The attempt to detank the cryogenic oxygen tanks at KSC after the CDDT by the standard procedures on March 23, 1970, was unsuccessful with regard to tank no. 2. A special detanking procedure was used to empty oxygen tank no. 2 after CDDT. This procedure involved about 8 hours of continuous heating with repeated cycles of pressurization to about 300 psi with warm gas followed by venting. It was employed both after CDDT and after a special test on March 30, 1970 to verify that the tank could be filled. There is no indication from the heater voltage recording that the thermostatic switches functioned and cycled the heaters off and on during these special detanking procedures. At the completion of detanking following CDDT, the switches are only checked to see that they remain closed at -75 degrees F as the tank is warmed up. They are not checked to verify that they will open at +80 degrees F. Tests subsequent to the flight showed that the current associated with the KSC 65 V dc ground powering of the heaters would cause the thermostatic switch contacts to weld closed if they attempted to interrupt this current.
Although Beech did not encounter any problem in detanking during acceptance tests, it was not possible to detank oxygen tank no. 2 using normal procedures at KSC after the CDDT. Tests and analyses indicate that this was due to gas leakage through the displaced fill tube assembly. In itself, the displaced fill tube assembly was not particularly serious, but it led to the use of improvised detanking procedures at KSC which almost certainly set the stage for the accident. In reviewing these procedures before the flight, officials of NASA, North American Rockwell, and Beech Aircraft did not recognize the possibility of damage due to overheating. Many of these officials were not aware of the extended heater operation. In any event, adequate thermostatic switches might have been expected to protect the tank.
As shown by subsequent tests, failure of the thermostatic switches probably permitted the temperature of the heater tube assembly to reach about 1000 degrees F in spots during the continuous 8-hour period of heater operation. Such heating has been shown by tests to severely damage the Teflon insulation on the fan motor wires and melt solder in the vicinity of the heater assembly. From that time on, including pad occupancy, the oxygen tank no. 2 was in a hazardous condition when filled with oxygen and electrically powered. The cryogenic oxygen storage tanks contained materials that could be ignited and which will burn under the conditions prevailing within the tank, including Teflon, aluminum, solder, and Drilube 822.
It was not until nearly 56 hours into the mission, that the fan motor wiring, possibly moved by the fan stirring, short circuited and ignited its insulation by means of an electric arc.
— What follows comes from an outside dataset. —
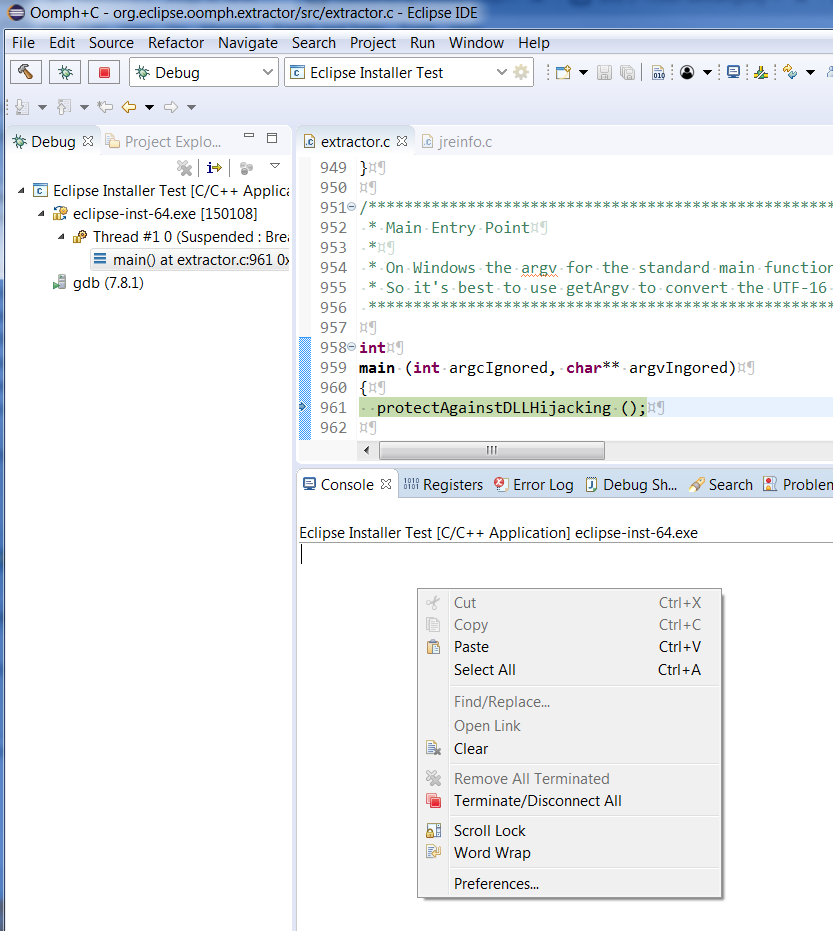This screenshot has height=931, width=833.
Task: Click the Build hammer icon in toolbar
Action: tap(26, 73)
The resulting combustion in the oxygen tank probably overheated and failed the wiring conduit where it enters the tank, and possibly a portion of the tank itself.
The rapid expulsion of high-pressure oxygen which followed, possibly augmented by combustion of insulation in the space surrounding the tank, blew off the outer panel to bay 4 of the SM, caused a leak in the high-pressure system of oxygen tank no. 1, damaged the high-gain antenna, caused other miscellaneous damage, and aborted the mission.